Commençons par un lieu commun : on lit souvent de bons livres pour de mauvaises raisons. Et c’est bien ce qui m’est arrivé avec La Maison aux sept pignons de Nathaniel Hawthorne. Le nom de l’auteur ne m’était certes pas inconnu, et cela faisait un moment que je comptais le découvrir. Mais, ce qui m’a porté à acheter chez mon épicier préféré cette Maison aux sept pignons, c’est une étrange mention en quatrième de couverture, une citation de Lovecraft (chez GF-Flammarion ?) présentant ce roman comme « la plus éminente contribution de la Nouvelle-Angleterre à la littérature fantastique ». Vous comprendrez que je n’ai pu faire autrement que m’emparer de la chose…

 

Or, le propos du maître de Providence me paraît un chouia contestable ; car le fantastique, ici, est finalement très très secondaire, à supposer même qu’il soit présent au-delà de la seule ambiance (il est vrai délicieuse, et qui ne manque pas, des procès de Salem au thème omniprésent de l’hérédité, de nous rappeler les grandes œuvres de Lovecraft) ; la maison en question est « hantée », oui, mais les guillemets s’imposent : c’est qu’elle est accablée par un lourd passé dont il semble impossible de se défaire. Par contre, une chose est claire : si vous voulez de la Nouvelle-Angleterre, vous serez effectivement servi. Là encore, c’est une question d’ambiance avant tout ; mais on comprend fort bien, en prenant en compte tout ceci, l’intérêt que pouvait manifester Lovecraft pour ce deuxième roman de Nathaniel Hawthorne.

 

L’histoire nécessite un préambule, qui nous renvoie aux fameux procès de Salem (la ville de Nouvelle-Angleterre où se situe l’intrigue n’est cependant pas nommée). Le colonel Pyncheon a acquis le terrain sur lequel il bâtit la Maison aux Sept Pignons en faisant condamner pour sorcellerie le dénommé Maule. Authentique sorcier, ou pas ? Quoi qu’il en soit, il ne manque pas de jeter une malédiction sur les Pyncheon, malédiction qui semblera se vérifier de génération en génération…

 

Bien plus tard, tandis que le portrait du colonel puritain continue de juger sa descendance dans le salon où il est accroché, nous faisons la connaissance d’Hepzibah Pyncheon, vieille fille à la grimace perpétuelle, contrainte par la nécessité financière d’abandonner sa condition de petite aristocrate et de rouvrir dans la Maison aux Sept Pignons une misérable boutique qu’elle ne sait trop comment gérer… Elle ne vit cependant pas seule dans la grande demeure décatie : se trouve dans un des pignons le photographe quelque peu subversif Holgrave. Et ce duo sera bientôt rejoint par la belle Phoebé, une Pyncheon de la campagne, et par Clifford, le vieux rejeton maudit de la famille, qui a depuis longtemps, suite à une mystérieuse histoire, sombré dans la folie. Et il faut également mentionner, dans l’ombre, l’inquiétante personnalité du « chef de famille », le juge Pyncheon…

 

Nathaniel Hawthorne, en décrivant tout ce petit monde, livre une étonnante et remarquable comédie de mœurs. Moi qui m’attendais plus ou moins à une excroissance américaine des gothiques anglais (mais oui, il y a de ça aussi), je fus pour le moins surpris par l’humour omniprésent du roman ; un humour quelque peu cruel, certes, mais néanmoins très efficace. Tableau impressionnant d’une semi-aristocratie puritaine foncièrement anachronique dans une région pourtant a priori hors du temps, La Maison aux sept pignons suscite plus qu’à son tour le sourire.

(Enregistrements contenus dans un jeu de données)
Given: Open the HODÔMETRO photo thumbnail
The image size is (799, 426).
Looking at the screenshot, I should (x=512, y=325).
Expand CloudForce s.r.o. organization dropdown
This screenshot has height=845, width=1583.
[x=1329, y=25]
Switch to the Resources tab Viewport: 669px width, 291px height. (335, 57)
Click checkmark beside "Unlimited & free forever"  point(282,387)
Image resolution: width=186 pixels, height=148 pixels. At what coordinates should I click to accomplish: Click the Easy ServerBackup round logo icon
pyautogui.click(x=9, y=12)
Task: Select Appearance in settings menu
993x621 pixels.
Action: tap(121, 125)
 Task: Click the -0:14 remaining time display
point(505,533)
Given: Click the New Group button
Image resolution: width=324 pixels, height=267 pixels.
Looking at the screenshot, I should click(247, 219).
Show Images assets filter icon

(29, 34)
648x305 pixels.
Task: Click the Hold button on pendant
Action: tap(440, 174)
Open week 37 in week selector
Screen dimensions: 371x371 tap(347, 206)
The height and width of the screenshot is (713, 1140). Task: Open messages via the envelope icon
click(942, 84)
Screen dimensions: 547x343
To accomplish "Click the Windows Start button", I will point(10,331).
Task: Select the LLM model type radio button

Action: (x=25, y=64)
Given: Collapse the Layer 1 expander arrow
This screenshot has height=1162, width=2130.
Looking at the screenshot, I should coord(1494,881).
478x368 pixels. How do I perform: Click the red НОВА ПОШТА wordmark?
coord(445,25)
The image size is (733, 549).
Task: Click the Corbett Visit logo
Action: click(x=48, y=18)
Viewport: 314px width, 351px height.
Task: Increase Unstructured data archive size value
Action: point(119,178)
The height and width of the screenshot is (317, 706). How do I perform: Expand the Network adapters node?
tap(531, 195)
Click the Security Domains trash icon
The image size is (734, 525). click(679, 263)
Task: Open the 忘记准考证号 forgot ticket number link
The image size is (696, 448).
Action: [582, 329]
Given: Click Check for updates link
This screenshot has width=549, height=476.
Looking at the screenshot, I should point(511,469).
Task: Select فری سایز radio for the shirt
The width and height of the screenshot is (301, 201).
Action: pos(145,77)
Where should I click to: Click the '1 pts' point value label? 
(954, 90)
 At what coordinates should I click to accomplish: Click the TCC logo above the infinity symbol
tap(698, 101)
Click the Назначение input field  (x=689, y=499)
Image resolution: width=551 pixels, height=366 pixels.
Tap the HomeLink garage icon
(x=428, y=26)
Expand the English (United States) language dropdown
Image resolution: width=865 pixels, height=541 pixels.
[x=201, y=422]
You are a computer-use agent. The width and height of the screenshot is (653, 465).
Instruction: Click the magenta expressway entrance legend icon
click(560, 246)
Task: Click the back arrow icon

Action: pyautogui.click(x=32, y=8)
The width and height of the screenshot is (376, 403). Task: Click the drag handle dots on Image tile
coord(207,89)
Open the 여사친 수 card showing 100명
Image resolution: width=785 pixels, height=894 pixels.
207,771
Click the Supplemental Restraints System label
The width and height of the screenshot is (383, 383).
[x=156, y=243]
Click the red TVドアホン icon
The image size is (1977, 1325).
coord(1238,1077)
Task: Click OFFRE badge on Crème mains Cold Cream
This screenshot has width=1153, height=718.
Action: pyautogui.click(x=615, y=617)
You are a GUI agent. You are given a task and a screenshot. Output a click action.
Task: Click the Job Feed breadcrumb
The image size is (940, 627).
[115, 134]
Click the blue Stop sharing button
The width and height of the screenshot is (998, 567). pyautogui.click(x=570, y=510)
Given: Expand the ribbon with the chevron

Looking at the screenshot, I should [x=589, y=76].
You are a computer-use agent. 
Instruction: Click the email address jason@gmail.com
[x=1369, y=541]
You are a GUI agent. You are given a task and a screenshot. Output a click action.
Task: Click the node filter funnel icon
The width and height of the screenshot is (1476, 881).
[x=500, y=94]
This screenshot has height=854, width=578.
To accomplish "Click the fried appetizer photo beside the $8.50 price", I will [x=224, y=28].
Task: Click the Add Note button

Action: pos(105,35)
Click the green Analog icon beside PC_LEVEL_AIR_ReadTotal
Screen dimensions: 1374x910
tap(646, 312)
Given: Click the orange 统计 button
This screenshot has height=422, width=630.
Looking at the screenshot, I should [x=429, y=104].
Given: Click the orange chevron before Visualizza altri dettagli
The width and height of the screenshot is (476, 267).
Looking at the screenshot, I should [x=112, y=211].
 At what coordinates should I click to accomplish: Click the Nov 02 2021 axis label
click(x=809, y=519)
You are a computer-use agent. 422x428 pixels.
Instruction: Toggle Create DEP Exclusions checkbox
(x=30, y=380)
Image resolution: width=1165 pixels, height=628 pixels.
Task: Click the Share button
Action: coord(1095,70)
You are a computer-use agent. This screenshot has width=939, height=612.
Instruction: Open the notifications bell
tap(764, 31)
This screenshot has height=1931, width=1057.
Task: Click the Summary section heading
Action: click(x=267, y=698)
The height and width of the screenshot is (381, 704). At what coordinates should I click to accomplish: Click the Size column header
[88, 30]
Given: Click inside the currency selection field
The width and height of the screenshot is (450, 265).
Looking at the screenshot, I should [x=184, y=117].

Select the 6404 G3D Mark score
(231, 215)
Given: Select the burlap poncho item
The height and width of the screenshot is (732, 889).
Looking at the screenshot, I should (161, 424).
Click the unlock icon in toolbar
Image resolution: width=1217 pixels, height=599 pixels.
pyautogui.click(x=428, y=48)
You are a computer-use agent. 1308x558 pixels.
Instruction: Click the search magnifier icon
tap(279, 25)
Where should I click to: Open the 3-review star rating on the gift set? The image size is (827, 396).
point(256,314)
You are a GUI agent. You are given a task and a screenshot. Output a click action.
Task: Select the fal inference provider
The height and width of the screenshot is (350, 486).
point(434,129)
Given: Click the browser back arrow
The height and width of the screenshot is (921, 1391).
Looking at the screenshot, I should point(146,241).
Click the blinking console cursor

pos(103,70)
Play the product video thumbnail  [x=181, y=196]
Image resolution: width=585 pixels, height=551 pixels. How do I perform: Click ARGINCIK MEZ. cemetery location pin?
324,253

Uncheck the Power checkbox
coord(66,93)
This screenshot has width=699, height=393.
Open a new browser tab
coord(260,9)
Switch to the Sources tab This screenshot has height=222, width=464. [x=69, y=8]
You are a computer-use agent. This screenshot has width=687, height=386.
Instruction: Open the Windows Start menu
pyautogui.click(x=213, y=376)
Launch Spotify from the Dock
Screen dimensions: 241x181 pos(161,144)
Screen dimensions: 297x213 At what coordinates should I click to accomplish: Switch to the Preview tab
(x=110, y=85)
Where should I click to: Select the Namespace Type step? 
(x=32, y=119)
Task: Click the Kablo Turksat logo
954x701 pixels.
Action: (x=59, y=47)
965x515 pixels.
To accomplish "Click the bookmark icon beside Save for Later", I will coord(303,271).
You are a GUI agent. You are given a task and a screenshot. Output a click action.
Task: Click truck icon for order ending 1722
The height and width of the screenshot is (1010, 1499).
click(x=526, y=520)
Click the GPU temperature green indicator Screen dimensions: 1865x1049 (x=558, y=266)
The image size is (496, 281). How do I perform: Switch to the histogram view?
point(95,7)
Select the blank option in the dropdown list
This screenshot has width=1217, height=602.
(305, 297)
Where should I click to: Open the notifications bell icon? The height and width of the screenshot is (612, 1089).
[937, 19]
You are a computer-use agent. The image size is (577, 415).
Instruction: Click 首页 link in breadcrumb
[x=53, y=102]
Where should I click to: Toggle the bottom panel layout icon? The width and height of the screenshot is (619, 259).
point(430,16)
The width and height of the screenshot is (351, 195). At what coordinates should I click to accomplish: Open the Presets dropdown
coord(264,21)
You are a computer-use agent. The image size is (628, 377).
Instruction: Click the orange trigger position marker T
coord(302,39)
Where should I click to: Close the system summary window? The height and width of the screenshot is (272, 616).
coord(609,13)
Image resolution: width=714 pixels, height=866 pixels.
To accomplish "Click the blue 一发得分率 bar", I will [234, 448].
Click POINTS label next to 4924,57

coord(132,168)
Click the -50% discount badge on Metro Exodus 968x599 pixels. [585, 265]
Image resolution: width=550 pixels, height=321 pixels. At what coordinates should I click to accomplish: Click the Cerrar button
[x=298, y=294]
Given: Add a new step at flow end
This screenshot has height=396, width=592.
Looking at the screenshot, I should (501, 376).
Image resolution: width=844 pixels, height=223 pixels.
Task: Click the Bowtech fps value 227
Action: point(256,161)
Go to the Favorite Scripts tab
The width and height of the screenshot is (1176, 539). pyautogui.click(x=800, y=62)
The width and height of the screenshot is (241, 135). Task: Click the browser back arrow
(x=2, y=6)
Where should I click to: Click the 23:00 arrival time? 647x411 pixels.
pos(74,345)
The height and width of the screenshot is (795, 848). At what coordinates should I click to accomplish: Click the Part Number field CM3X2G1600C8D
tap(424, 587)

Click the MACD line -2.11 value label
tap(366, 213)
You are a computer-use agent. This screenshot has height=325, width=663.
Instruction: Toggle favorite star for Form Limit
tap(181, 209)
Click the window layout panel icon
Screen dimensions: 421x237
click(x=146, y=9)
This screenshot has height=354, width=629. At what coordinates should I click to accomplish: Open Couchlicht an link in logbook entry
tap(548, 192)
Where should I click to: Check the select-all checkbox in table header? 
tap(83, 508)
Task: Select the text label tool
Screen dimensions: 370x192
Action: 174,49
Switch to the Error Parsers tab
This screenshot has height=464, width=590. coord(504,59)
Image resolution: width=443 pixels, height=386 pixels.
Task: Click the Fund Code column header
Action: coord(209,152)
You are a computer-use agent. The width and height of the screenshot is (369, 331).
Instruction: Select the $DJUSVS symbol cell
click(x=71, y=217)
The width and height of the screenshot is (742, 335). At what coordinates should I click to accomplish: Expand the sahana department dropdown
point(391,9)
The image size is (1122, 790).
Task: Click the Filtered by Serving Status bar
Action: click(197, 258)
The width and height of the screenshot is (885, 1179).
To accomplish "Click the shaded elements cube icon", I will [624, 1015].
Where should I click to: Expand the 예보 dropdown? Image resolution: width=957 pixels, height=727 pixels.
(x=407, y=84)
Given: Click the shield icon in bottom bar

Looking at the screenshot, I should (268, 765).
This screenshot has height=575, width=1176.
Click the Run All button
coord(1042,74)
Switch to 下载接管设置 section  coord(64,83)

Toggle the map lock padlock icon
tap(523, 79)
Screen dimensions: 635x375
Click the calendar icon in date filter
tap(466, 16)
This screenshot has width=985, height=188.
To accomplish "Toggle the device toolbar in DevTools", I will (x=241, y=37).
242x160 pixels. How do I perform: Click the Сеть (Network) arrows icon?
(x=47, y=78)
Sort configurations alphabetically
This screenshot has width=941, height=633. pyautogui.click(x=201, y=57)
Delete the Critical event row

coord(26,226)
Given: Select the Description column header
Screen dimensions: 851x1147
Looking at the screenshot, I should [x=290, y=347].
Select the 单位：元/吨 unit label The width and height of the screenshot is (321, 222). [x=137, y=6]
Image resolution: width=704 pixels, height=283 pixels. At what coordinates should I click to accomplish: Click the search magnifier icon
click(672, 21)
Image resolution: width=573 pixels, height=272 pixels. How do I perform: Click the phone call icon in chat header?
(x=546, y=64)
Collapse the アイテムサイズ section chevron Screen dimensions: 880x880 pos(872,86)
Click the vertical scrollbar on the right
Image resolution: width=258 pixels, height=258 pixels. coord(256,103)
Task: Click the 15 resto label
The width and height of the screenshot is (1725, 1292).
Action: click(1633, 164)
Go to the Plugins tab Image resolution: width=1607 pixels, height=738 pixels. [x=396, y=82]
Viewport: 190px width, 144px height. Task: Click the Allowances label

PROBLÈME POSÉ 1 — Reproduisez la portion de l'extrait fourni qui commence par « Nathaniel Hawthorne, en » et se poursuit jusqu'à « tour le sourire. ».
PROBLÈME POSÉ 2 — D'après l'extrait fourni, comment le colonel Pyncheon a-t-il obtenu le terrain sur lequel il a bâti la Maison aux Sept Pignons ?

SORTIE COMPLÈTE 1 —
Nathaniel Hawthorne, en décrivant tout ce petit monde, livre une étonnante et remarquable comédie de mœurs. Moi qui m’attendais plus ou moins à une excroissance américaine des gothiques anglais (mais oui, il y a de ça aussi), je fus pour le moins surpris par l’humour omniprésent du roman ; un humour quelque peu cruel, certes, mais néanmoins très efficace. Tableau impressionnant d’une semi-aristocratie puritaine foncièrement anachronique dans une région pourtant a priori hors du temps, La Maison aux sept pignons suscite plus qu’à son tour le sourire.

SORTIE COMPLÈTE 2 — Il l'a obtenu en faisant condamner pour sorcellerie le dénommé Maule.